Para los comunistas, la lucha por las reformas tiene un gran peso en nuestra política, pero no porque su realización vaya a acercarnos al comunismo. De hecho, lo más probable es que buena parte de las reformas y luchas de resistencia, en la actualidad, fracasen. Lo importante son las lecciones políticas y organizativas que adquieren las masas durante el transcurso de estas luchas y los espacios comunes que conforman para su realización. Y, en los casos en que sí triunfen estas reformas, a todo lo anterior se suma la comprobación de la fuerza organizada de la clase trabajadora y su poder. En ese momento, un poder para arrancar conquistas a la clase capitalista; en adelante, un poder para arrancarles todo. Lo importante aquí es que el partido comunista debe aprovechar las luchas económico-inmediatas de la clase obrera precisamente para explicarles a las masas las limitaciones que esta táctica tiene y que estas vean con claridad el verdadero sustento de los conflictos de clase en la sociedad capitalista. Como explicaba Lenin en el ¿Qué hacer?, la lucha económica no genera conciencia revolucionaria por sí misma: los obreros no vislumbran la necesidad histórica del comunismo, cual revelación divina, durante el transcurso de una huelga. Pero esta sí genera las condiciones y los espacios de organización para que la conciencia revolucionaria se extienda de forma más fácil y con mayor rapidez si esta es transmitida por los militantes comunistas.

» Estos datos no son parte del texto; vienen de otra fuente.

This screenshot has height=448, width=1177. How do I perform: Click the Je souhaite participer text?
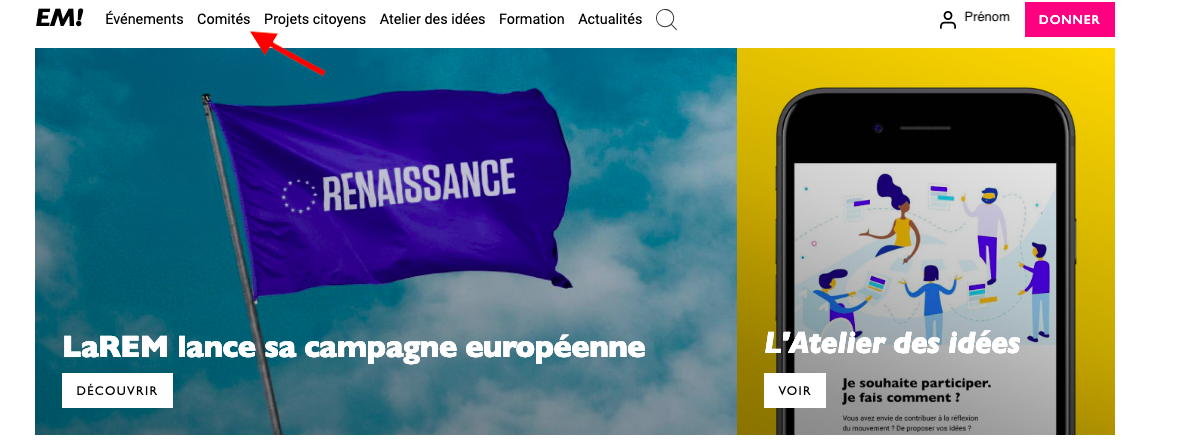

Los leninistas, desgraciadamente, nos enfrentamos a los mismos conflictos ideológicos que hace 100 años. Por un lado, vemos a quienes nos dicen que debemos “razonar”, que nuestros objetivos, aunque deseables, son imposibles de realizar y que debemos dar un paso atrás y asumir el orden establecido; que las cosas cambiarán de forma mágica en algún momento, con las vías internas de la sociedad ya existente, y que ese sí será el momento de llevar a cabo nuestro programa. Por otro lado, están quienes nos llaman a recluirnos, a romper con las organizaciones de clase existentes y alternar en sus chiringuitos, donde desde su atalaya, también de forma mágica, harán ver a las masas que están equivocadas y estas acudirán a ellos iluminadas. Sin tener que confluir con absolutamente nadie, salvo ellos mismos y quien esté de acuerdo con ellos.
Tanto para unos, como para otros, reforma y revolución son conceptos que se excluyen entre sí de forma absoluta, al buen estilo de las oposiciones metafísicas; que no pueden confluir a la vez dentro de un mismo programa político; que no hay relación dialéctica entre ellos, que no hay contradicción ni, por tanto, ningún desarrollo posible en su unidad. Asumen una falsa disyuntiva que ya fue liquidada práctica y teóricamente hace muchos años.
Es justo y cierto decir que al movimiento obrero y a las organizaciones sindicales en España les falta fuerza hasta para llevar a cabo las más básicas reivindicaciones, como también es cierto que les falta combatividad. Pero como suele ocurrir, no les falta razón ni tampoco les sobra, porque sus propuestas ante estos problemas son la receta del fracaso antes de empezar. La del aborto directo. Solo los comunistas, con la experiencia histórica de nuestro movimiento y las aportaciones en esta materia del leninismo, podemos resolver esta situación, volviendo a activar la lucha obrera con más energía e intensidad. No desde una atalaya, no para quedarnos en meras reformas. Sino para organizar a nuestros hermanos y hermanas de clase, transmitiéndoles, como comunistas, el proyecto revolucionario; denunciando, como comunistas, los límites de las reformas y los reformistas; forjando, como comunistas, todos los eslabones necesarios (organizativos, ideológicos y políticos) para la revolución socialista.